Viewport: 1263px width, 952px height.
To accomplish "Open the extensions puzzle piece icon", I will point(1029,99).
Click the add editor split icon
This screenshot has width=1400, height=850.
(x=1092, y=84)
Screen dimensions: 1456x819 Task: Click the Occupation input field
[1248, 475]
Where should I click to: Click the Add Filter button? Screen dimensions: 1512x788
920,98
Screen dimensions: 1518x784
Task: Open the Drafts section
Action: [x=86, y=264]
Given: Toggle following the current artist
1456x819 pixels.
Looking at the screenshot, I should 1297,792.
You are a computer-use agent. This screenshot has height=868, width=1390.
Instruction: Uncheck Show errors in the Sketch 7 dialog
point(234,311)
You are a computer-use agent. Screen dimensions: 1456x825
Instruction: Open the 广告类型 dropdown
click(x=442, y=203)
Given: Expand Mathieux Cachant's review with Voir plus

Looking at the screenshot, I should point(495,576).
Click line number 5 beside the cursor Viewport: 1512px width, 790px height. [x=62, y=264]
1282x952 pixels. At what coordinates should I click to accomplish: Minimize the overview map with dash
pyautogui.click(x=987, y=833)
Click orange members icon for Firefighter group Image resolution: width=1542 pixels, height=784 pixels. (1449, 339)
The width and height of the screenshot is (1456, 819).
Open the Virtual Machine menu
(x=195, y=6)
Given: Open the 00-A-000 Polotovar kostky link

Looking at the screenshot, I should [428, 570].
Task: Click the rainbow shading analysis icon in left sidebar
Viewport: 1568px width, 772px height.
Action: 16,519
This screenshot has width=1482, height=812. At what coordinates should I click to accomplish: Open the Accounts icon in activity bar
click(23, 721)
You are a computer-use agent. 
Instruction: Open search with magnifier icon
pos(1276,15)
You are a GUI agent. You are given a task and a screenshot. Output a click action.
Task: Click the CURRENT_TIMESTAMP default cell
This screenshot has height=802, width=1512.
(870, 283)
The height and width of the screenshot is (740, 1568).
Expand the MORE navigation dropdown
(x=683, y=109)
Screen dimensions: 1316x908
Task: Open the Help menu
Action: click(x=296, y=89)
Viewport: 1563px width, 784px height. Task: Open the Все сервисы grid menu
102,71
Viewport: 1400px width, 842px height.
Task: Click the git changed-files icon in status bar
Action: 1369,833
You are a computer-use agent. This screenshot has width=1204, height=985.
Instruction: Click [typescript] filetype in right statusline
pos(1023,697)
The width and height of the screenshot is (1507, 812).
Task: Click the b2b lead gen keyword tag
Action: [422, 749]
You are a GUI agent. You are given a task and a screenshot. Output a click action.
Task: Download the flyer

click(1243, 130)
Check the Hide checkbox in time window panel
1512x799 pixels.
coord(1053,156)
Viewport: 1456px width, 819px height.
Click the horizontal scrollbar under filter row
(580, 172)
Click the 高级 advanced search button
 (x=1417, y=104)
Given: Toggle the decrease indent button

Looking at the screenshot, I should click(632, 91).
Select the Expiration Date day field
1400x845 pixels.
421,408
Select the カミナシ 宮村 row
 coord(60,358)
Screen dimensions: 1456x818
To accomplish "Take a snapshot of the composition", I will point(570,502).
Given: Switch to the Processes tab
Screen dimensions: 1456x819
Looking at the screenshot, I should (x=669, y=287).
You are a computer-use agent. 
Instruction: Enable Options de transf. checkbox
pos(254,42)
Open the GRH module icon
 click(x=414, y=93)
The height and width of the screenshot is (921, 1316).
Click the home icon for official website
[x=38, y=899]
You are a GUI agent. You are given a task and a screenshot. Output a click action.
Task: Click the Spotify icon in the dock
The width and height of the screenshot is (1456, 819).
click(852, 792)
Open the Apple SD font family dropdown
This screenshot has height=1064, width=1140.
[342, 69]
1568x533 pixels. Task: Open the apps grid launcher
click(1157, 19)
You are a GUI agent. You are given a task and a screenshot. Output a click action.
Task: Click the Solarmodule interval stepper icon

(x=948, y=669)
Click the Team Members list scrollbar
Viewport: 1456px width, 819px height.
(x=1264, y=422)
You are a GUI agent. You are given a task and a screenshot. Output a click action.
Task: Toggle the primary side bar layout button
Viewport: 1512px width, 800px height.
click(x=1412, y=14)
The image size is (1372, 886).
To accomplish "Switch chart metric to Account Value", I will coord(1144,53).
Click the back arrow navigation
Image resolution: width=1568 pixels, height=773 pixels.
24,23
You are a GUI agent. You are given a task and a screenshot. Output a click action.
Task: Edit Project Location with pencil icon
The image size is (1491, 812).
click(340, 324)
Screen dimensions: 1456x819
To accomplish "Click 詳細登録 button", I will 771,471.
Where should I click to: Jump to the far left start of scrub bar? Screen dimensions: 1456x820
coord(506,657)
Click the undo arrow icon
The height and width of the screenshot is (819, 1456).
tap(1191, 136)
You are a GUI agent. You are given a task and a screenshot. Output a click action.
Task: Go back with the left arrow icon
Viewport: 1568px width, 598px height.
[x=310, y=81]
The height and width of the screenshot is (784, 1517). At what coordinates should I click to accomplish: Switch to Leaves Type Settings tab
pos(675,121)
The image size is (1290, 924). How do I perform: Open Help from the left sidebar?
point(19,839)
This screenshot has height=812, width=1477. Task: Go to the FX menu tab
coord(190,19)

_ _ _

TASK DETAILS: An exact copy of every entry above is the expected answer.

SOLUTION TO THE EXERCISE:
Viewport: 1263px width, 952px height.
To accomplish "Open the extensions puzzle piece icon", I will point(1029,99).
Click the add editor split icon
This screenshot has width=1400, height=850.
(x=1092, y=84)
Screen dimensions: 1456x819 Task: Click the Occupation input field
[1248, 475]
Where should I click to: Click the Add Filter button? Screen dimensions: 1512x788
920,98
Screen dimensions: 1518x784
Task: Open the Drafts section
Action: [x=86, y=264]
Given: Toggle following the current artist
1456x819 pixels.
Looking at the screenshot, I should 1297,792.
You are a computer-use agent. This screenshot has height=868, width=1390.
Instruction: Uncheck Show errors in the Sketch 7 dialog
point(234,311)
You are a computer-use agent. Screen dimensions: 1456x825
Instruction: Open the 广告类型 dropdown
click(x=442, y=203)
Given: Expand Mathieux Cachant's review with Voir plus

Looking at the screenshot, I should point(495,576).
Click line number 5 beside the cursor Viewport: 1512px width, 790px height. [x=62, y=264]
1282x952 pixels. At what coordinates should I click to accomplish: Minimize the overview map with dash
pyautogui.click(x=987, y=833)
Click orange members icon for Firefighter group Image resolution: width=1542 pixels, height=784 pixels. (1449, 339)
The width and height of the screenshot is (1456, 819).
Open the Virtual Machine menu
(x=195, y=6)
Given: Open the 00-A-000 Polotovar kostky link

Looking at the screenshot, I should [428, 570].
Task: Click the rainbow shading analysis icon in left sidebar
Viewport: 1568px width, 772px height.
Action: 16,519
This screenshot has width=1482, height=812. At what coordinates should I click to accomplish: Open the Accounts icon in activity bar
click(23, 721)
You are a computer-use agent. 
Instruction: Open search with magnifier icon
pos(1276,15)
You are a GUI agent. You are given a task and a screenshot. Output a click action.
Task: Click the CURRENT_TIMESTAMP default cell
This screenshot has height=802, width=1512.
(870, 283)
The height and width of the screenshot is (740, 1568).
Expand the MORE navigation dropdown
(x=683, y=109)
Screen dimensions: 1316x908
Task: Open the Help menu
Action: click(x=296, y=89)
Viewport: 1563px width, 784px height. Task: Open the Все сервисы grid menu
102,71
Viewport: 1400px width, 842px height.
Task: Click the git changed-files icon in status bar
Action: 1369,833
You are a computer-use agent. This screenshot has width=1204, height=985.
Instruction: Click [typescript] filetype in right statusline
pos(1023,697)
The width and height of the screenshot is (1507, 812).
Task: Click the b2b lead gen keyword tag
Action: [422, 749]
You are a GUI agent. You are given a task and a screenshot. Output a click action.
Task: Download the flyer

click(1243, 130)
Check the Hide checkbox in time window panel
1512x799 pixels.
coord(1053,156)
Viewport: 1456px width, 819px height.
Click the horizontal scrollbar under filter row
(580, 172)
Click the 高级 advanced search button
 (x=1417, y=104)
Given: Toggle the decrease indent button

Looking at the screenshot, I should click(632, 91).
Select the Expiration Date day field
1400x845 pixels.
421,408
Select the カミナシ 宮村 row
 coord(60,358)
Screen dimensions: 1456x818
To accomplish "Take a snapshot of the composition", I will point(570,502).
Given: Switch to the Processes tab
Screen dimensions: 1456x819
Looking at the screenshot, I should (x=669, y=287).
You are a computer-use agent. 
Instruction: Enable Options de transf. checkbox
pos(254,42)
Open the GRH module icon
 click(x=414, y=93)
The height and width of the screenshot is (921, 1316).
Click the home icon for official website
[x=38, y=899]
You are a GUI agent. You are given a task and a screenshot. Output a click action.
Task: Click the Spotify icon in the dock
The width and height of the screenshot is (1456, 819).
click(852, 792)
Open the Apple SD font family dropdown
This screenshot has height=1064, width=1140.
[342, 69]
1568x533 pixels. Task: Open the apps grid launcher
click(1157, 19)
You are a GUI agent. You are given a task and a screenshot. Output a click action.
Task: Click the Solarmodule interval stepper icon

(x=948, y=669)
Click the Team Members list scrollbar
Viewport: 1456px width, 819px height.
(x=1264, y=422)
You are a GUI agent. You are given a task and a screenshot. Output a click action.
Task: Toggle the primary side bar layout button
Viewport: 1512px width, 800px height.
click(x=1412, y=14)
The image size is (1372, 886).
To accomplish "Switch chart metric to Account Value", I will coord(1144,53).
Click the back arrow navigation
Image resolution: width=1568 pixels, height=773 pixels.
24,23
You are a GUI agent. You are given a task and a screenshot. Output a click action.
Task: Edit Project Location with pencil icon
The image size is (1491, 812).
click(340, 324)
Screen dimensions: 1456x819
To accomplish "Click 詳細登録 button", I will 771,471.
Where should I click to: Jump to the far left start of scrub bar? Screen dimensions: 1456x820
coord(506,657)
Click the undo arrow icon
The height and width of the screenshot is (819, 1456).
tap(1191, 136)
You are a GUI agent. You are given a task and a screenshot. Output a click action.
Task: Go back with the left arrow icon
Viewport: 1568px width, 598px height.
[x=310, y=81]
The height and width of the screenshot is (784, 1517). At what coordinates should I click to accomplish: Switch to Leaves Type Settings tab
pos(675,121)
The image size is (1290, 924). How do I perform: Open Help from the left sidebar?
point(19,839)
This screenshot has height=812, width=1477. Task: Go to the FX menu tab
coord(190,19)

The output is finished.